What follows is a listing; repeat exactly, and only, its lines from the one holding "Given: Click the 数量 column header" through the last, leaving any pictures out.

INPUT FOR THIS TASK:
───
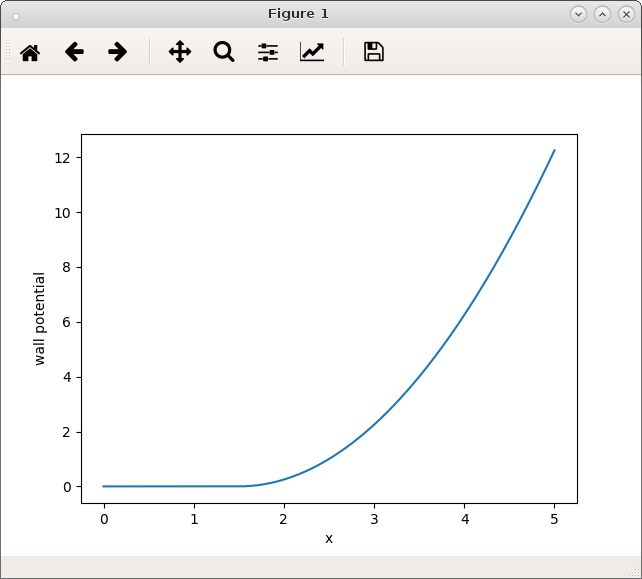The image size is (642, 579).
Task: Click the resize grip in the bottom-right corner
Action: tap(632, 570)
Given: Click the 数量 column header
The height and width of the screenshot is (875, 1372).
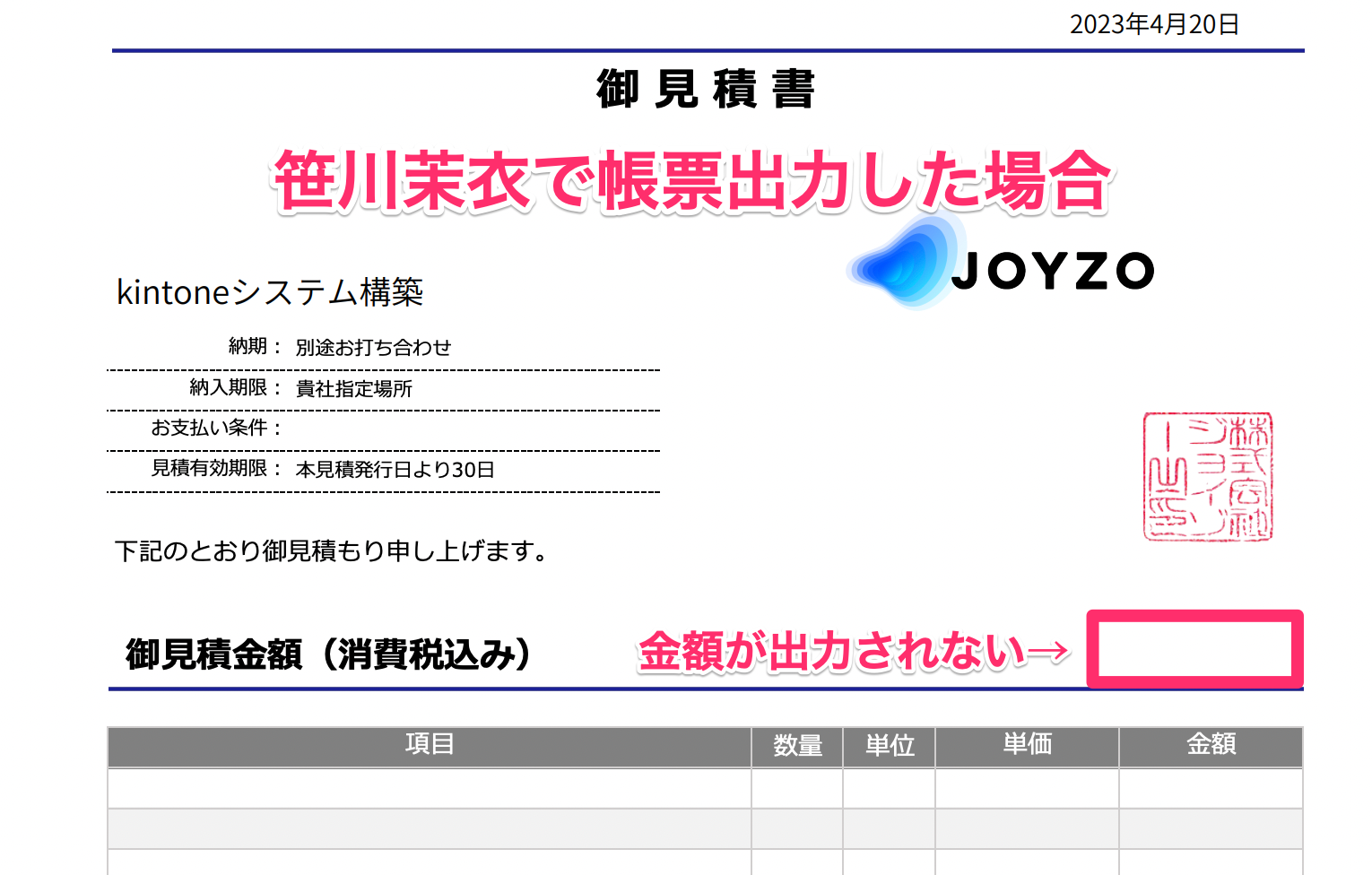Looking at the screenshot, I should click(797, 746).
───
SOLUTION FOR THIS TASK:
Given: Click the 数量 column header
The height and width of the screenshot is (875, 1372).
Looking at the screenshot, I should click(797, 746).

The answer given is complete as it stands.